Wednesday, August 9, 2023

Book Review: Strange Fle$h by Joe West

Strange Fle$h By Joe West
Anxiety Press (2023)

This book comes at you like a semitruck going the wrong way on the freeway.  And Joe West is not about to hit the brakes.  In some ways reminiscent of Bukowski, and in other ways reminiscent of Whitman, this story is shocking and repulsive on the one hand and tender and touching on the other.  Gritty and crass versus uplifting and sensitive.  The protagonist Frederick Bickel is a master of caustic observations and a fountain of unexpected yet hilarious descriptions.  It’s been a long time since I’ve read a novel this entertaining or this good.  A slice of life account of blue-collar working class-struggle that questions why anyone suffers through it when the payoff at the end is always the same.  An exhilarating romp  through the American low life as it truly is.
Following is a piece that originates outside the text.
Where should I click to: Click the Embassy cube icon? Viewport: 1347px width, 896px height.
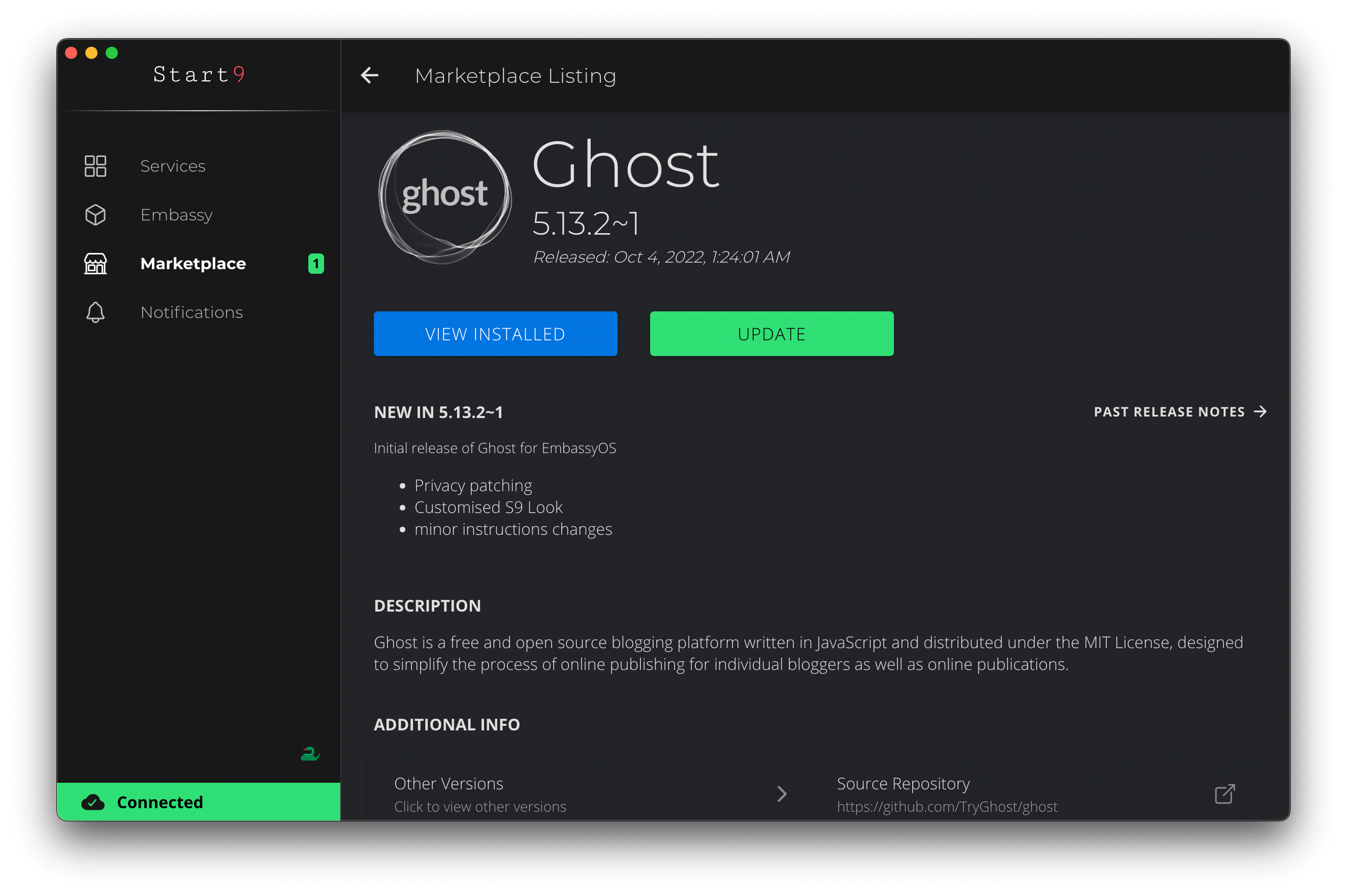tap(95, 215)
By the author’s own admission, and the protagonist’s constant personal beratements we all learn early on that Freddie is not a nice person, is a class A fuck up, and doesn’t much give two shits about anything except for getting high, drunk, and laid; frequently all at the same time.  Freddie, who has just turned 50, is limping through life, and has come to expect very little good to come from it.  He frequently intimates that he doesn’t care whether or not he lives or dies, spends an inordinate amount of time contemplating suicide, and does as little as possible to change his station in life.  He works as a security guard at a high-rise office building in downtown Saint Louis, Missouri and has little to look forward to except for ogling twenty-something Sunday, a curvy stacked bombshell who works as the receptionist on the rarified ninth floor, and engaging in conversation with Thom, a homeless ex-radio deejay who inhabits a dumpster outside the building.  Sunday initially won’t give him the time of day, while Thom has all the time in the world that causes Freddie to find him endearing:

He smells like wine and cigarettes, firewood smoke, McDonald’s cheeseburgers with extra pickles, and chocolate pudding cups.  Thom is what I imagine Christ was like.  Just a good guy you could have a beer with, who made you feel better without making you feel like shit for it.  I cannot help but root for him.  We are both born losers, just with different jobs (p. 12).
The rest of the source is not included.